In one of the best known examples of this campaign, Iranian cyber actors sent fake emails to Democratic voters in several U.S. states, purportedly from the Proud Boys, threatening them with violence if they didn’t vote for Trump. In another, just after the election, Iran allegedly circulated a “hit list” of U.S. government officials who had refuted Trump’s election fraud claims.
This is a very different sort of influence operation from PressTV’s content, which, inaccurate and inflammatory as it may be, is not pretending it’s anything it’s not. Emerson Brooking, a senior fellow at the Atlantic Council who studies online disinformation, notes that while Iran typically gears its online influence operations toward spreading and promoting its own official propaganda, some of its actions during the 2020 election were “more following the Russian playbook, to be trying to foment violence or discord in the U.S.” He sees the U.S. government’s enforcement action this week as “a way to send a message the Iranian interference actions were unacceptable.”
It’s a very interesting time to be sending that message. On Friday, Iran held elections in which Ebrahim Raisi, a hardliner cleric close to Supreme Leader Ayatollah Ali Khamanei, trounced a weak opposition field handpicked by the country’s clerical establishment in the race to succeed current President Hassan Rouhani, the moderate who negotiated the 2015 nuclear deal which Trump withdrew from in 2018. The conventional wisdom in Washington right now is that next six weeks, Rouhani’s lame duck period, are critical for the fitful negotiations to revive the deal: If the agreement is in place before Raisi takes office, he’ll benefit from the economic benefits of sanctions relief but can blame his predecessor if, say, President Tom Cotton pulls the U.S. out again four years from now.
While Iran has condemned the seizure of the websites, it doesn’t have many means to retaliate. This may have been a way of signaling to Iran that there are consequences for election interference, and signaling to U.S. voters that the Biden administration takes this issue more seriously than its predecessor, while doing so in such a way that it won’t jeopardize the nuclear talk and doing it before the two sides sign an agreement that will include (unrelated) sanctions relief for Iran.
The incident also highlights the extraordinary power the U.S. still enjoys in cyberspace. The American government was able to do this because the sites’ addresses were registered with U.S. companies. The site is currently back up at a .ir domain. Its bigger headache may be that thousands of its article links are now broken.
Dealing with state-sponsored sites is a tricky policy issue for the U.S. Sites like PressTV do spread misinformation and propaganda. Reporters for other state-run outlets, like China CGTN, have been credibly accused of acting as spies.

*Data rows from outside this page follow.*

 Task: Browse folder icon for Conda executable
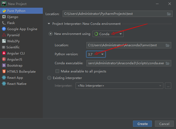point(168,63)
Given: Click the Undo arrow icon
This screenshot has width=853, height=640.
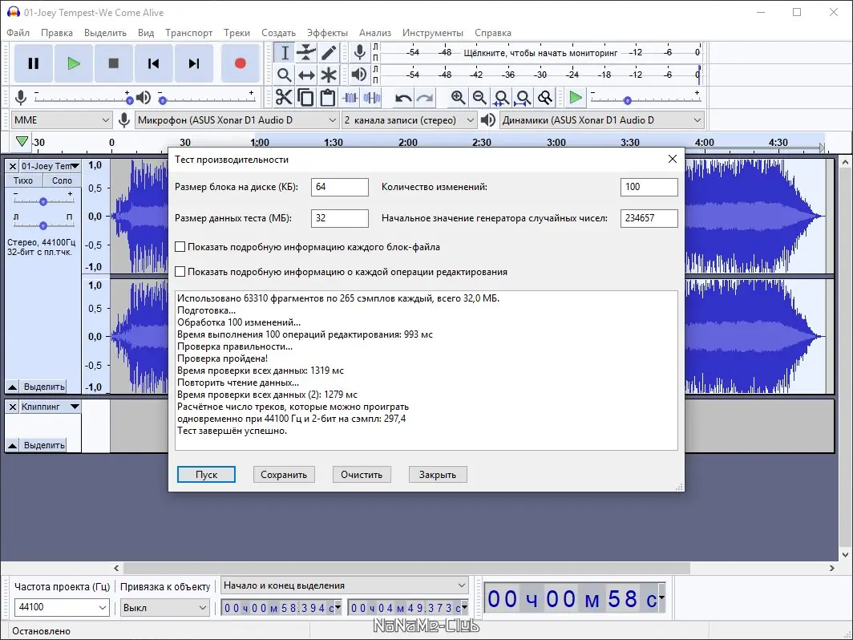Looking at the screenshot, I should click(x=403, y=98).

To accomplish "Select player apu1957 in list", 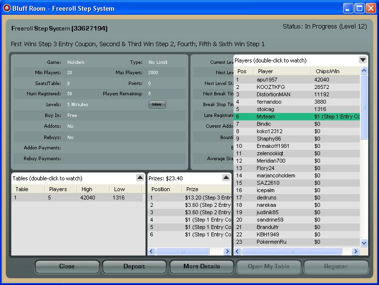I will pos(295,80).
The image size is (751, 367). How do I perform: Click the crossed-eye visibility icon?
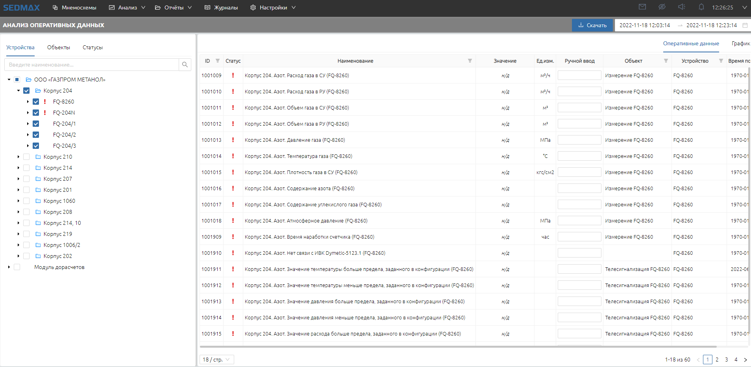pos(662,7)
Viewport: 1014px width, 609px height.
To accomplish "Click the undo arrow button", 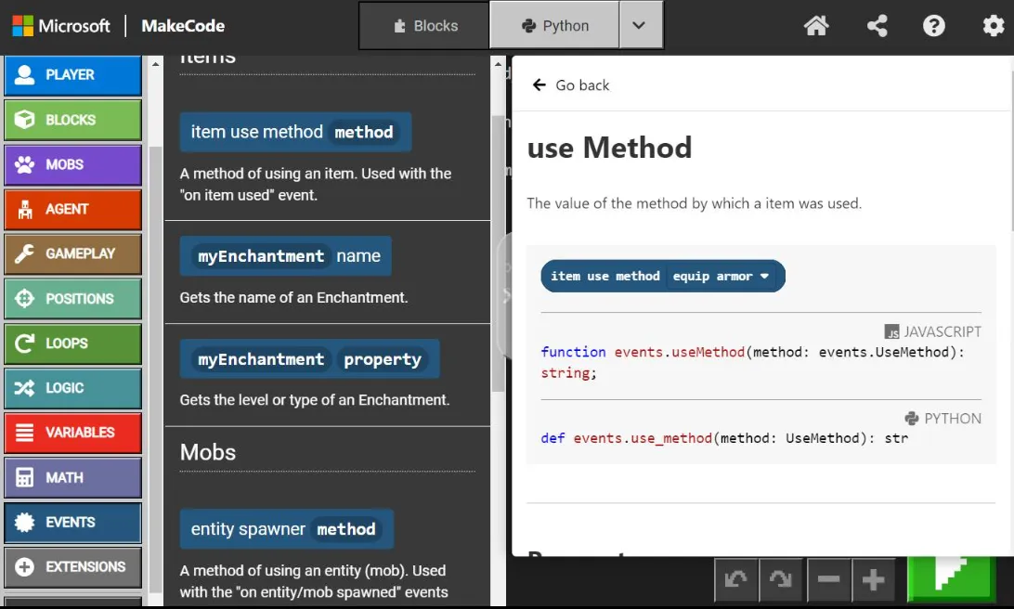I will pos(736,580).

But the Biden administration also must draw a clear distinction between its own policies and those of governments like Iran, which blocks foreign social media sites, censors critical foreign outlets, and jails reporters. It also shouldn’t follow the example of the previous administration, which placed restrictions on Chinese reporters in the U.S. only to see Beijing retaliate against U.S. reporters in China.
Disinformation and election interference are serious problems, but a world in which governments all reserve the right to tightly control the information that can reach their citizens from outside their borders is exactly the sort of world that governments like Russia, China, and Iran want to create.